Work required |
Every line below from the one containing "You are a computer-use agent. Viewport: 588px" through the one containing "The image size is (791, 575)." must be transcribed exactly. Omit all lines outside that stretch.

[Excerpted data Boundary: Start]

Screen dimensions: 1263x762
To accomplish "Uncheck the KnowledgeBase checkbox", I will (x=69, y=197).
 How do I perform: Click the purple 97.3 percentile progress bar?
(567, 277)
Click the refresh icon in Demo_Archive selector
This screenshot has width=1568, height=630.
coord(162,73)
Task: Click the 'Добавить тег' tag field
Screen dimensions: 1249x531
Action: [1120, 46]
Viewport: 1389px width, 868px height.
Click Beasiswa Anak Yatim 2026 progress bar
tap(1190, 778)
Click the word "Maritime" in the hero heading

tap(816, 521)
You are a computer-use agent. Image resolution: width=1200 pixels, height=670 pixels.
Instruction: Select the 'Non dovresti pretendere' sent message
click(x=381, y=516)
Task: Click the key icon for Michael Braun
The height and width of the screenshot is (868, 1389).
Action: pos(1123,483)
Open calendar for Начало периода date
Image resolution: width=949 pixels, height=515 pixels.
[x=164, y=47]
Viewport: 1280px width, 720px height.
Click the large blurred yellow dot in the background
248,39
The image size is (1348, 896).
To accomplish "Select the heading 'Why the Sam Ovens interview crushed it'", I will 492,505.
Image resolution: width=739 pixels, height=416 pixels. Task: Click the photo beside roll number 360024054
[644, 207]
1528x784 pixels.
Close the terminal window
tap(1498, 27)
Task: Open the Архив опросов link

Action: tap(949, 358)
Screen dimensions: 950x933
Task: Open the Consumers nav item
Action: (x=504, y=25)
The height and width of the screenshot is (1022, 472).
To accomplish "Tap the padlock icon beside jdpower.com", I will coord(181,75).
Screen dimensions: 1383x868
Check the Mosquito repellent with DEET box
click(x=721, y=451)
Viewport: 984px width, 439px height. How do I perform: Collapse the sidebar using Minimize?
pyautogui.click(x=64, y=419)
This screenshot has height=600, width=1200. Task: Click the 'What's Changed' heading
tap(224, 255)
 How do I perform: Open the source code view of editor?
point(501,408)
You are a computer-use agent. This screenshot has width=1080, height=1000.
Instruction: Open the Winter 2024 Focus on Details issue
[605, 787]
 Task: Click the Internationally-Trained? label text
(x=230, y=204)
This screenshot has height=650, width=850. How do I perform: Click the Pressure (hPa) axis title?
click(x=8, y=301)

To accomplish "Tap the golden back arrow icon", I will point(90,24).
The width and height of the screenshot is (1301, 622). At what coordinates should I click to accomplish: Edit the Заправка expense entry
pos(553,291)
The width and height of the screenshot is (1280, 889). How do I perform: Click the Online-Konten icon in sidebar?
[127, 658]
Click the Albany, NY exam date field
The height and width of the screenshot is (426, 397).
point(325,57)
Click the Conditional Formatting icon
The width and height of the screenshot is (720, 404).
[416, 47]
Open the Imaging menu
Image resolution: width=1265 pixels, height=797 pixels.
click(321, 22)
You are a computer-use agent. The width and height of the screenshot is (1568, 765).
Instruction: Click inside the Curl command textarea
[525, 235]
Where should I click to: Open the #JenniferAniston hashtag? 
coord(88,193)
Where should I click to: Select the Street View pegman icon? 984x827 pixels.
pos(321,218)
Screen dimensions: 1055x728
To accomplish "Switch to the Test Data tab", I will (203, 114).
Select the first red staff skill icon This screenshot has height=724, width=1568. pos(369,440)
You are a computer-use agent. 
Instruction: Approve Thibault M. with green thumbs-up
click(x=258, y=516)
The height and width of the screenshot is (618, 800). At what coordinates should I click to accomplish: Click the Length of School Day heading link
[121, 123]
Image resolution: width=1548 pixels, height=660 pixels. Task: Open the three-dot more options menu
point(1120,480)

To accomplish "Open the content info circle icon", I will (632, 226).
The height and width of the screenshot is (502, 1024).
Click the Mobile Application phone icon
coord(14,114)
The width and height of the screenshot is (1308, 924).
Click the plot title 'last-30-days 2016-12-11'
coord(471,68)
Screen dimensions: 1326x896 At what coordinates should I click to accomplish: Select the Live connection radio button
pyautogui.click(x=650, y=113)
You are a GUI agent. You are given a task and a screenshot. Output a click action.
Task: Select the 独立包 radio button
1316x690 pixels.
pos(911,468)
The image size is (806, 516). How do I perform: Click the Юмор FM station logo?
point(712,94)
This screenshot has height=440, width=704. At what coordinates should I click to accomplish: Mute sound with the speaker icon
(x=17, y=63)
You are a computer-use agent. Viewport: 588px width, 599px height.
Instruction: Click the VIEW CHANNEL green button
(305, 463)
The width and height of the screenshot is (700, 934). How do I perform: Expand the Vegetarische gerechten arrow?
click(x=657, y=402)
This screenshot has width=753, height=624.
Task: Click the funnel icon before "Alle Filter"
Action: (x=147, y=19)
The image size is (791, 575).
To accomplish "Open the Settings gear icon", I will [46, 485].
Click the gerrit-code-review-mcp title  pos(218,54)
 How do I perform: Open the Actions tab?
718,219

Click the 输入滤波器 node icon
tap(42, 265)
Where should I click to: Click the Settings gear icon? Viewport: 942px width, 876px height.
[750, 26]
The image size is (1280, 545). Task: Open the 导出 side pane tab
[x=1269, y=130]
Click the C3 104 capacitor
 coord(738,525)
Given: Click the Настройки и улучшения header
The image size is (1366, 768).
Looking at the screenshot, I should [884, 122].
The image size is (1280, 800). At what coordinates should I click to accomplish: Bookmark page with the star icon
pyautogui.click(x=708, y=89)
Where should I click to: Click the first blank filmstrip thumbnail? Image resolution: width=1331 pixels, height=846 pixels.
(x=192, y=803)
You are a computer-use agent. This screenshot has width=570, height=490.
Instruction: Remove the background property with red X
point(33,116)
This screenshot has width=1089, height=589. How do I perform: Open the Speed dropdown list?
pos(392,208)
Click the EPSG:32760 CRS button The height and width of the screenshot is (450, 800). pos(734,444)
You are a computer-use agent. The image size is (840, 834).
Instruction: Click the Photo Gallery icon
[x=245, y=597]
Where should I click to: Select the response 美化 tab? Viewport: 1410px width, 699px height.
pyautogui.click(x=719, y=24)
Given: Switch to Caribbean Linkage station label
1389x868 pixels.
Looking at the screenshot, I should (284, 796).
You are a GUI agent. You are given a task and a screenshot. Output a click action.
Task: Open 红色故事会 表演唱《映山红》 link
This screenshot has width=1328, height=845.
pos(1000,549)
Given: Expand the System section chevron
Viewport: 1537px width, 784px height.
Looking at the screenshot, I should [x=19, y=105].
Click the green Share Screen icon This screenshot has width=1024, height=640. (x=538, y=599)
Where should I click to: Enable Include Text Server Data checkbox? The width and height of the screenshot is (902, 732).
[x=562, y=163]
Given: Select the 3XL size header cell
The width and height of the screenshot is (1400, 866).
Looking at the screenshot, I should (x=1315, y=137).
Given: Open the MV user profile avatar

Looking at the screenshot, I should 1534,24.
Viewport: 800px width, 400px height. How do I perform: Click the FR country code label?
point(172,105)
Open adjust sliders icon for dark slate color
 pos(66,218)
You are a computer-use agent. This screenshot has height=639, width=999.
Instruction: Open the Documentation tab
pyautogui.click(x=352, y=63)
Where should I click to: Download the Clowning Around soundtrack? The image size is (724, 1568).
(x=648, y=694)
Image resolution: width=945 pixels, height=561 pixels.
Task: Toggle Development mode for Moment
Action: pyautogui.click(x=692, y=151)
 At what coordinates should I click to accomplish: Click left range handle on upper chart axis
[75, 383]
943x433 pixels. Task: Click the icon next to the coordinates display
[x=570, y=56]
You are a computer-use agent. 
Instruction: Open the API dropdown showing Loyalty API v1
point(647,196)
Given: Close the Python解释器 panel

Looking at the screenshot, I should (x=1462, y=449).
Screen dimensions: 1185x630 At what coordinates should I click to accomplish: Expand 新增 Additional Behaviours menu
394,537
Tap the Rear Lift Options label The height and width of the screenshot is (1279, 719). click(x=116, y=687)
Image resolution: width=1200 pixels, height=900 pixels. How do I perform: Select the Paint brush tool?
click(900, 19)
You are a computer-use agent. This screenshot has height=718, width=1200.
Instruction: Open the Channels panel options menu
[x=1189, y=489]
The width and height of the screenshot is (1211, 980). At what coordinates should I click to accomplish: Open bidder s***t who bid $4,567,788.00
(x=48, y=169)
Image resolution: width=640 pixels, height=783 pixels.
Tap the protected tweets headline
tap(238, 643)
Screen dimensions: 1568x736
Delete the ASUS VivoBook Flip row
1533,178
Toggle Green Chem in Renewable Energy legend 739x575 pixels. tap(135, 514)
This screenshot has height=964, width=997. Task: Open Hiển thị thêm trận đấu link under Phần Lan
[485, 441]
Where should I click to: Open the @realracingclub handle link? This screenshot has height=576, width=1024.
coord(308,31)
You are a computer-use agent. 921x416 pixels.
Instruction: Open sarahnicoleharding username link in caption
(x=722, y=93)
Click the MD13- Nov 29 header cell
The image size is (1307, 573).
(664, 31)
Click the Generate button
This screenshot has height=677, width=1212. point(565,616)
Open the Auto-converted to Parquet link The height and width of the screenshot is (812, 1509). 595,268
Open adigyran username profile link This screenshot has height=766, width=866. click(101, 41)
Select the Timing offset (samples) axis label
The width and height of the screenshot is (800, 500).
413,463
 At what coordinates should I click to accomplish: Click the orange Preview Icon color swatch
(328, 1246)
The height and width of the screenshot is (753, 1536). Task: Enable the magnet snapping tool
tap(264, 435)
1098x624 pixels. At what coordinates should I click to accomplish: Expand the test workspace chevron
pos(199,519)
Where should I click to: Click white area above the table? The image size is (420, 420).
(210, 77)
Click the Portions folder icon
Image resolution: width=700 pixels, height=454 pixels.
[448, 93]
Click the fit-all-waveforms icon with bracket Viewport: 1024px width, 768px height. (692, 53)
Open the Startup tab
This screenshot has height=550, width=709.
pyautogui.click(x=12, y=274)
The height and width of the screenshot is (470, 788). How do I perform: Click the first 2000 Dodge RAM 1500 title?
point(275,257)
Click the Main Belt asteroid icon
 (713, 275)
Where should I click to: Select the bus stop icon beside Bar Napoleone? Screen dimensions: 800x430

[Excerpted data Boundary: End]

Your solution |
You are a computer-use agent. Viewport: 588px width, 599px height.
Instruction: Click the VIEW CHANNEL green button
(305, 463)
The width and height of the screenshot is (700, 934). How do I perform: Expand the Vegetarische gerechten arrow?
click(x=657, y=402)
This screenshot has width=753, height=624.
Task: Click the funnel icon before "Alle Filter"
Action: (x=147, y=19)
The image size is (791, 575).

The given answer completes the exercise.